> _TASK MATERIAL_:
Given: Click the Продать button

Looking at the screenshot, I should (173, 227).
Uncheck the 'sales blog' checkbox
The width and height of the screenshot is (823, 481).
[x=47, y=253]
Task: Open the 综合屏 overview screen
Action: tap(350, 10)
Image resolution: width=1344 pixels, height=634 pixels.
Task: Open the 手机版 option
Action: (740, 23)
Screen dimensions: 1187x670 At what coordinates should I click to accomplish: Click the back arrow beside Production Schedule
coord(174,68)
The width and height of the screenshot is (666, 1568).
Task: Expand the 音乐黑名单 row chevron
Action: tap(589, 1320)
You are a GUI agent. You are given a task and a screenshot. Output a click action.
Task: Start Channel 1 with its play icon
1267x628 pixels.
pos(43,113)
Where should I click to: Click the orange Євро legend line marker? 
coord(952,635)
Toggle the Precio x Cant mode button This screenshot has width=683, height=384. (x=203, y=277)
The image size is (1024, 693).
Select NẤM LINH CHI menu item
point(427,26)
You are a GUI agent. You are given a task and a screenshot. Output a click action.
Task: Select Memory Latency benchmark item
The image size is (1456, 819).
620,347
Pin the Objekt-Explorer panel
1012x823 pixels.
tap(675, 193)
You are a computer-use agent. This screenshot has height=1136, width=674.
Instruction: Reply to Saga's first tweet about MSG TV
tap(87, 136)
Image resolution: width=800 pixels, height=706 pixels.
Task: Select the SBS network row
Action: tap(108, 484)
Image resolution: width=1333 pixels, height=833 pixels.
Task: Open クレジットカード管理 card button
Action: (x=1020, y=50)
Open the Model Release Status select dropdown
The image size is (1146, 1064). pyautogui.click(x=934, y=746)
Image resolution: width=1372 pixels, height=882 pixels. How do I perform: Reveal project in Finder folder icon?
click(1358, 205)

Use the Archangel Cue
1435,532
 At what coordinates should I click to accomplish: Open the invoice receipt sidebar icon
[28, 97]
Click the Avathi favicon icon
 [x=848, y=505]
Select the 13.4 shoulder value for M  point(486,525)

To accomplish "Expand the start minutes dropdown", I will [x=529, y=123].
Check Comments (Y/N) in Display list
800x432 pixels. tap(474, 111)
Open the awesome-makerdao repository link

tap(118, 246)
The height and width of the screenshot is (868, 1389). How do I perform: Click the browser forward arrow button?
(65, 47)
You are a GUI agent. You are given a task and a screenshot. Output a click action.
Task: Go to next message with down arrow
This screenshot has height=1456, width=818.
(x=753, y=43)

> _TASK INSTRUCTIONS_: Could you reproduce every line of the material above verbatim, from first to last, with nothing altered, added, or left out?

> _EXERCISE ANSWER_:
Given: Click the Продать button

Looking at the screenshot, I should (173, 227).
Uncheck the 'sales blog' checkbox
The width and height of the screenshot is (823, 481).
[x=47, y=253]
Task: Open the 综合屏 overview screen
Action: tap(350, 10)
Image resolution: width=1344 pixels, height=634 pixels.
Task: Open the 手机版 option
Action: (740, 23)
Screen dimensions: 1187x670 At what coordinates should I click to accomplish: Click the back arrow beside Production Schedule
coord(174,68)
The width and height of the screenshot is (666, 1568).
Task: Expand the 音乐黑名单 row chevron
Action: tap(589, 1320)
You are a GUI agent. You are given a task and a screenshot. Output a click action.
Task: Start Channel 1 with its play icon
1267x628 pixels.
pos(43,113)
Where should I click to: Click the orange Євро legend line marker? 
coord(952,635)
Toggle the Precio x Cant mode button This screenshot has width=683, height=384. (x=203, y=277)
The image size is (1024, 693).
Select NẤM LINH CHI menu item
point(427,26)
You are a GUI agent. You are given a task and a screenshot. Output a click action.
Task: Select Memory Latency benchmark item
The image size is (1456, 819).
620,347
Pin the Objekt-Explorer panel
1012x823 pixels.
tap(675, 193)
You are a computer-use agent. This screenshot has height=1136, width=674.
Instruction: Reply to Saga's first tweet about MSG TV
tap(87, 136)
Image resolution: width=800 pixels, height=706 pixels.
Task: Select the SBS network row
Action: tap(108, 484)
Image resolution: width=1333 pixels, height=833 pixels.
Task: Open クレジットカード管理 card button
Action: (x=1020, y=50)
Open the Model Release Status select dropdown
The image size is (1146, 1064). pyautogui.click(x=934, y=746)
Image resolution: width=1372 pixels, height=882 pixels. How do I perform: Reveal project in Finder folder icon?
click(1358, 205)

Use the Archangel Cue
1435,532
 At what coordinates should I click to accomplish: Open the invoice receipt sidebar icon
[28, 97]
Click the Avathi favicon icon
 [x=848, y=505]
Select the 13.4 shoulder value for M  point(486,525)

To accomplish "Expand the start minutes dropdown", I will [x=529, y=123].
Check Comments (Y/N) in Display list
800x432 pixels. tap(474, 111)
Open the awesome-makerdao repository link

tap(118, 246)
The height and width of the screenshot is (868, 1389). How do I perform: Click the browser forward arrow button?
(65, 47)
You are a GUI agent. You are given a task and a screenshot. Output a click action.
Task: Go to next message with down arrow
This screenshot has height=1456, width=818.
(x=753, y=43)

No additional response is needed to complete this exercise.